Authorities laid razor wires and erected road checkpoints to close the roads leading to the venue of Modi’s election rally in Srinagar’s main commercial center. Armed paramilitary troops and police in flak jackets patrolled the area, snipers and sharpshooters were positioned atop buildings near the venue.
The multistage election will allow Kashmir to have its own truncated government and a local legislature, called an assembly, instead of remaining under New Delhi’s direct rule.
Kashmir has been at the heart of a conflict between India and Pakistan after British rule of the subcontinent ended in 1947 with the creation of the two rival countries. Both administer part of it but claim the territory in its entirety.
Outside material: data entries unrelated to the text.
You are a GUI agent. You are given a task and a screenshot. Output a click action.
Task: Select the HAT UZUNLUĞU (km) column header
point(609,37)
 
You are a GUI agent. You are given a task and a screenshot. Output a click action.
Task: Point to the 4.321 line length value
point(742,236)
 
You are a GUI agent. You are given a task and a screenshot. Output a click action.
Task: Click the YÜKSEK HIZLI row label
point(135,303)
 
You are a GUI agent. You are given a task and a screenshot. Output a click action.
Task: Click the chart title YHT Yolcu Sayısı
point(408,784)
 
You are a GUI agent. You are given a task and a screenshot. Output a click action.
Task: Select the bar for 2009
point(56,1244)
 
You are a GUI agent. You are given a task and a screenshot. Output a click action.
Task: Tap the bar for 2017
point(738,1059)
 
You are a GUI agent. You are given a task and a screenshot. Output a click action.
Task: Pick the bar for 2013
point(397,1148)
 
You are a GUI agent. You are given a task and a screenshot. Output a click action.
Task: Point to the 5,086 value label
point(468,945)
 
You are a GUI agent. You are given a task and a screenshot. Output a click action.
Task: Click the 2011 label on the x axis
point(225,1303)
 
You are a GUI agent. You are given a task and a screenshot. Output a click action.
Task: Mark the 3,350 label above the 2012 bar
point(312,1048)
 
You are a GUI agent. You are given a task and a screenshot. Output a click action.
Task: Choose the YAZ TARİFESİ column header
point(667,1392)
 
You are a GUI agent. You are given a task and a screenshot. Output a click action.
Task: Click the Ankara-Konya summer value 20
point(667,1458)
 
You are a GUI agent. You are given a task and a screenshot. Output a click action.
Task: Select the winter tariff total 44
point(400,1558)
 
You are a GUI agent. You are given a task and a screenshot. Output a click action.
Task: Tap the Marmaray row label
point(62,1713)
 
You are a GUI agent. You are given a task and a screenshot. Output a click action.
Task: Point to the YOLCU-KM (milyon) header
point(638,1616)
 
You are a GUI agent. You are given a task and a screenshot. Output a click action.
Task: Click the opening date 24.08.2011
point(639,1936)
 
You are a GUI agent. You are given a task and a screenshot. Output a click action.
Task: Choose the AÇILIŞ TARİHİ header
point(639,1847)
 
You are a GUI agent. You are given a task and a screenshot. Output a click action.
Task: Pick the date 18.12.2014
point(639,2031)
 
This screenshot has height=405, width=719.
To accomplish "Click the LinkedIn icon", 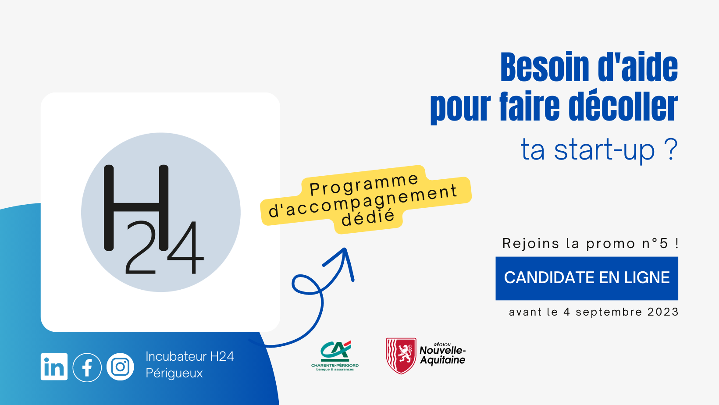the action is (54, 367).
Militants in the Indian-controlled portion of Kashmir have been fighting New Delhi’s rule since 1989. Many Muslim Kashmiris support the rebels’ goal of uniting the territory, either under Pakistani rule or as an independent country.
India insists the insurgency is Pakistan-sponsored terrorism, a charge Islamabad denies. Tens of thousands of people have been killed in the fighting, which many Kashmiri Muslims consider a legitimate freedom struggle.
India’s ruling BJP has a strong political base in the region’s Hindu-dominated areas of Jammu that largely favor the 2019 changes and has won multiple seats from there in the past elections. But it is weak in the Kashmir Valley where the BJP has never won a seat.
The party has fielded only 19 candidates for the 47 seats in the valley while it is contesting all 43 seats in Jammu.
Modi’s party is not officially aligned with any local group, but many politicians believe it is tacitly supporting some parties and independent candidates in the Kashmir Valley who privately agree with it.
The region’s main pro-India political parties accused the BJP of trying to manipulate the election and fragment the valley’s vote through independents. About 43% of 503 candidates contesting in the Kashmir Valley are independents, in contrast to 35% in Jammu.